Drivers need to prove that they are able to drive safely, and some additional vetting for non-adult drivers is reasonable. However, some Objectivists seem to feel many driving laws are a violation of rights of the individual. As an example, some Objectivists submit that speed limits, at least on a public road, are unethical. Should I not have the freedom to drive as slowly or quickly as I see fit, according to my own personal motive? And if, by chance, I slam head-on into another vehicle at 140mph of twisted metal and torn flesh, should I not be responsible for the damage I've caused? Their point being: Aren't speed limit laws implementations of that evil principle of equating the potential with the actual? I could drive 90mph and kill a child, yes; I could also drive 165mph, without a limiter perhaps, and cause no harm or injury to anyone. For the same reasons that I should be allowed to build, maintain, and use a weapon, shouldn't I be free to speed?
Of course, this all applies to a public road. I understand that if roads were privatized, it would be up to the owner of the road, in agreement with the motorists.
I would appreciate clarification on how exactly driving laws would work in an Objectivist society, where roads are properly privatized, as an ethical concern, rather than purely a legal one. (i.e. the right for the private owner to set the driving laws governing his roads)
The question states: "if roads were privatized, it would be up to the owner of the road...." The question thus identifies the key fact that makes the issue more complicated: the concept of a "public" road, which means a road operated and maintained by the government (probably necessitating tax levies on the adjoining land owners and/or others in the general vicinity or community). Objectivism regards road operation and maintenance as outside the scope of the proper functions of government. Like so many other activities of governments nowadays, roadways should not be the province of government at all, other than indirectly by way of upholding the individual rights of the roadway owners and providers.
Ayn Rand said it very succinctly when she was asked, "What about other public needs? Do you consider the post office, for example, a legitimate function of government?" She replied, memorably, "Now let's get this straight. My position is fully consistent.
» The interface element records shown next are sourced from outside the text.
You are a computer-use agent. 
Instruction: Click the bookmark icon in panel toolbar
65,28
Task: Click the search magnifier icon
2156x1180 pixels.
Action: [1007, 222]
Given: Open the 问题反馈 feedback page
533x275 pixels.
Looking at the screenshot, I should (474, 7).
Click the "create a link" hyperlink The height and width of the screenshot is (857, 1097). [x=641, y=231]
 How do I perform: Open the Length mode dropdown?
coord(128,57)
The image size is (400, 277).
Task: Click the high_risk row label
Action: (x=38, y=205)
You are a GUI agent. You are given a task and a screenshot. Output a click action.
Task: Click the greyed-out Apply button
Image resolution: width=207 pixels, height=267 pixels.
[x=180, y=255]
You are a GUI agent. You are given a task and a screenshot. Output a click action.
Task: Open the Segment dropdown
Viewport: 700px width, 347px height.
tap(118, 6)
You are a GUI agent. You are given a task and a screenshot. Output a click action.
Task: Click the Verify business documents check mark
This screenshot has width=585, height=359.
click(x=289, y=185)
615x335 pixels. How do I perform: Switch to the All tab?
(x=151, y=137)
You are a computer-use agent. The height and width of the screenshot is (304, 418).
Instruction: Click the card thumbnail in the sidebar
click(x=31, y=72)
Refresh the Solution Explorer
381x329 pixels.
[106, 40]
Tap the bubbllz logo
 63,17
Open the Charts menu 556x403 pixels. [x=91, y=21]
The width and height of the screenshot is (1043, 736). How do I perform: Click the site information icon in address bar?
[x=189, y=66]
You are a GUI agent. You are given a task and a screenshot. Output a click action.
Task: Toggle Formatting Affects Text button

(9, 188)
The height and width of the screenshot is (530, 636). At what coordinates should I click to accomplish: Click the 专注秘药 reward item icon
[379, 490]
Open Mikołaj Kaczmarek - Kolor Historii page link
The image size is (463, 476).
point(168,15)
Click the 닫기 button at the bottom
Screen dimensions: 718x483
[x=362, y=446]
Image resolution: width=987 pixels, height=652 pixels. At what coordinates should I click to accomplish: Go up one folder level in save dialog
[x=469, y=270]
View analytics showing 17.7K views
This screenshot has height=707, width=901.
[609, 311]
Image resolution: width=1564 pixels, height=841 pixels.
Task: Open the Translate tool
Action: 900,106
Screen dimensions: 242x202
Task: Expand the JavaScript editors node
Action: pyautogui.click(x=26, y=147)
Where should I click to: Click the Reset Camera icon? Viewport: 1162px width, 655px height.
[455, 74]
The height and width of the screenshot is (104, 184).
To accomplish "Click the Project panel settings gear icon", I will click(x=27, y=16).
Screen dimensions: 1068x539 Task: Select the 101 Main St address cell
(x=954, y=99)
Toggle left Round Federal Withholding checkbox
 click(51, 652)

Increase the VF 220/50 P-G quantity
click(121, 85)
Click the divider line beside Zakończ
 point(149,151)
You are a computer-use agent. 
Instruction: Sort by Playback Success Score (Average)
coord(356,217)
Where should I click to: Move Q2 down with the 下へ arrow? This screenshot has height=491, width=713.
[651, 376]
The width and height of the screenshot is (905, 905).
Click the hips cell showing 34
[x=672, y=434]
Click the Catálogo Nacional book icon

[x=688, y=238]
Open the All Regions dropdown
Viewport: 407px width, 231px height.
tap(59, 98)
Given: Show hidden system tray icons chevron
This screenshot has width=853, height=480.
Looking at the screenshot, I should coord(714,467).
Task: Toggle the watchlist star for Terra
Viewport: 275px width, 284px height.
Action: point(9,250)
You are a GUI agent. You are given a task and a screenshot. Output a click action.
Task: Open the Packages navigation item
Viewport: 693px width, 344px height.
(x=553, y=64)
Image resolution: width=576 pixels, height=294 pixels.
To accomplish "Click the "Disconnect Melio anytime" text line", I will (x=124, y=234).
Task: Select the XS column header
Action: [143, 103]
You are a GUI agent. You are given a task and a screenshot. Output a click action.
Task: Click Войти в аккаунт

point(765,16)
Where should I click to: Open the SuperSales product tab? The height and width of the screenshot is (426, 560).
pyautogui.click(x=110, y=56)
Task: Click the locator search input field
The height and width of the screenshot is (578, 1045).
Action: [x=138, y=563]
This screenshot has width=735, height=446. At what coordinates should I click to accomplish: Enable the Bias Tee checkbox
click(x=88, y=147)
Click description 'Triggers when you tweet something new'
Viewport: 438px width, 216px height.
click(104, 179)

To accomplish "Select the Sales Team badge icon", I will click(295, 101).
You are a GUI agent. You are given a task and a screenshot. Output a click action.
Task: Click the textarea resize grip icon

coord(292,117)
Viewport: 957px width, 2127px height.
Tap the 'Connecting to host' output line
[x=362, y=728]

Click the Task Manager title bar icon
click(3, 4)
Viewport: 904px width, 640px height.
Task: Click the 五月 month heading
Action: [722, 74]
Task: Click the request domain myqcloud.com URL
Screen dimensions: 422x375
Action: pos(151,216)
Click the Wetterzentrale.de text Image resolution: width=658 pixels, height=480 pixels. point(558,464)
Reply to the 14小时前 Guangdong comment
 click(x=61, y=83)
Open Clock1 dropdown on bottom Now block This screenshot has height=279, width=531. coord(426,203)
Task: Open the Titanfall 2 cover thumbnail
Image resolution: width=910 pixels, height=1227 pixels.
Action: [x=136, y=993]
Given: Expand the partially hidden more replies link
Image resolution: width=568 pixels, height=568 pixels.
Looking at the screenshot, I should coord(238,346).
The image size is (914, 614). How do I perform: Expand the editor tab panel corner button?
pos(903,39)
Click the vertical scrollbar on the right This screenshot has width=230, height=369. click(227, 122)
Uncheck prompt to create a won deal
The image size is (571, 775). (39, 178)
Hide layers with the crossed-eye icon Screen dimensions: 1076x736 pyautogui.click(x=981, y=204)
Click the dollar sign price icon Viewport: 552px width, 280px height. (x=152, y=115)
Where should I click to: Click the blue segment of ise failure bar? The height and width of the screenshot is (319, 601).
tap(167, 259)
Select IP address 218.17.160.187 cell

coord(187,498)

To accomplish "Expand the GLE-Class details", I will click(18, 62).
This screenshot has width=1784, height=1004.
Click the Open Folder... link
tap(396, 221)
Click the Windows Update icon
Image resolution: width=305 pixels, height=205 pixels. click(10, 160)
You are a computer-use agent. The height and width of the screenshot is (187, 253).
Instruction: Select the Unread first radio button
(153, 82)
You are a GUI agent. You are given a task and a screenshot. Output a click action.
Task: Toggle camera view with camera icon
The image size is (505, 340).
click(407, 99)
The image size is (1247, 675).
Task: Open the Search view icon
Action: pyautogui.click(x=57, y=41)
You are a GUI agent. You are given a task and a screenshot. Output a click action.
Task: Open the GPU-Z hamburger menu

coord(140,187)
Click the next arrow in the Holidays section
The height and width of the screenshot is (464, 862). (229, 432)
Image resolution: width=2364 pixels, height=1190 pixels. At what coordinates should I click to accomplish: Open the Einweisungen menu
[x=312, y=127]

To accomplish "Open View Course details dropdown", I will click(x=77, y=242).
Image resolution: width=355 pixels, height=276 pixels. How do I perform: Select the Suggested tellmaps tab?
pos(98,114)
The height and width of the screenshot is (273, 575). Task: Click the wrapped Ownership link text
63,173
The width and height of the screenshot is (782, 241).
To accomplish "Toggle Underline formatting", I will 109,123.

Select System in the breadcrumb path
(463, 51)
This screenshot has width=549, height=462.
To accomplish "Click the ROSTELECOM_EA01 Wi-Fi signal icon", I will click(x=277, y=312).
Not only the post office, but streets, roads, and above all, schools, should all be privately owned and privately run." Her answer went on to discuss the principle of separation of state and economics, and the proper functions of government, concluding: "Everything else should be privately run and would be much better run." [From "Playboy's Interview with Ayn Rand," published in Playboy magazine, March 1964, p. 12 in the pamphlet reprint.]